Bunga kredit bank hingga Oktober 2016 baru turun 60 basis poin, sementara suku bunga deposito mendekati efektivitas transmisi dengan penurunan 108 basis poin.

Sebelumnya, BI memperkirakan suku bunga kredit perbankan sepanjang 2016 bisa turun 80 basis poin, karena dipicu pelonggaran bunga acuan. BI untuk keenam kalinya pada tahun ini melonggarkan suku bunga acuan, BI 7-Day Reverse Repo Rate sebesar 25 basis poin menjadi 4,75 persen per Oktober 2016.

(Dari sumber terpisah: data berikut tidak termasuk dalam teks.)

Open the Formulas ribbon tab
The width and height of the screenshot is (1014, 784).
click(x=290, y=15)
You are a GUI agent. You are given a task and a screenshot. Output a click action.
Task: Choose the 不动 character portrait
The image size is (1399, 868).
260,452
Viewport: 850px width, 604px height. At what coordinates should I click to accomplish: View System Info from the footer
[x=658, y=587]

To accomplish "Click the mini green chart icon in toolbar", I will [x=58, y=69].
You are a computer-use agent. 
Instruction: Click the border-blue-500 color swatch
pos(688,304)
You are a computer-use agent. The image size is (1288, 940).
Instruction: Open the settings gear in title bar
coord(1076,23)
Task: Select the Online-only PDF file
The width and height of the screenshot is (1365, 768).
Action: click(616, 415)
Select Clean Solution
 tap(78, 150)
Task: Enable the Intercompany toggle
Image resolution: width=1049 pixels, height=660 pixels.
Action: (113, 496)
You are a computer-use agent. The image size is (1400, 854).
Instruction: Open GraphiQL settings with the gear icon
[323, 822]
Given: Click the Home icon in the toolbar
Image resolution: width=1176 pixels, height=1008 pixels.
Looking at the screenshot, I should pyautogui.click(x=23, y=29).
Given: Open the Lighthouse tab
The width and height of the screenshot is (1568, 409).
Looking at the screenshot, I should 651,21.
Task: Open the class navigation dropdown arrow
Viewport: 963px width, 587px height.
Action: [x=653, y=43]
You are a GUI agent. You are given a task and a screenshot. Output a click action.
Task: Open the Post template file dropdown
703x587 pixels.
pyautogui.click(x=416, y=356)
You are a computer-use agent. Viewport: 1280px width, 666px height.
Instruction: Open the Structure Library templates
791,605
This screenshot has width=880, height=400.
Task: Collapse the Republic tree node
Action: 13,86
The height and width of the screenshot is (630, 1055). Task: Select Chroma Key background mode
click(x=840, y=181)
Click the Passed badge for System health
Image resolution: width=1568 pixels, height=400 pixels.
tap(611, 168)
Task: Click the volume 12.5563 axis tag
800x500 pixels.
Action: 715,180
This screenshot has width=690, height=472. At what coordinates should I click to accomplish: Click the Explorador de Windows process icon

Menurut Direktur Eksekutif Departemen Ekonomi dan Moneter BI Juda Agung, penurunan itu karena dipicu terjaganya inflasi yang diperkirakan pada akhir tahun di rentang 3-3,5 persen. Selain itu juga disebabkan terus membaiknya defisit transaksi berjalan, yang pada kuartal III-2016, diperkirakan di bawah dua persen dari produk domestik bruto (PDB).

Sejalan dengan penurunan bunga acuan yakni bunga transaksi surat berharga berketetapan dengan tenor 7 hari atau "7-Day Reverse Repo", bunga penyimpanan dana di BI (deposit facility) juga turun 25 basis poin menjadi empat persen, dan bunga fasilitas penyediaan dana dari BI ke perbankan (lending facility) turun 25 basis poin menjadi 5,5 persen.

Pada sisa tahun ini, kata Juda, peluang pelonggaran moneter masih terbuka. Indikator utamanya akan dilihat dari laju inflasi dan perbaikan defisit neraca transaksi berjalan, serta realisasi manfaat dari pelonggaran kebijakan moneter yang telah ditempuh untuk mendorong pertumbuhan kredit perbankan.

Juda meyakini inflasi di akhir tahun berada di bias bawah proyeksi BI sebesar empat persen plus minus satu persen, mengingat hingga September inflasi tahunan sebesar 3,07 persen (yoy). Di Oktober 2016, tekanan inflasi pun diperkirakan menurun. Bank sentral juga melihat perbaikan pada defisit transaksi berjalan yang melebihi ekspetasi sebelumnya.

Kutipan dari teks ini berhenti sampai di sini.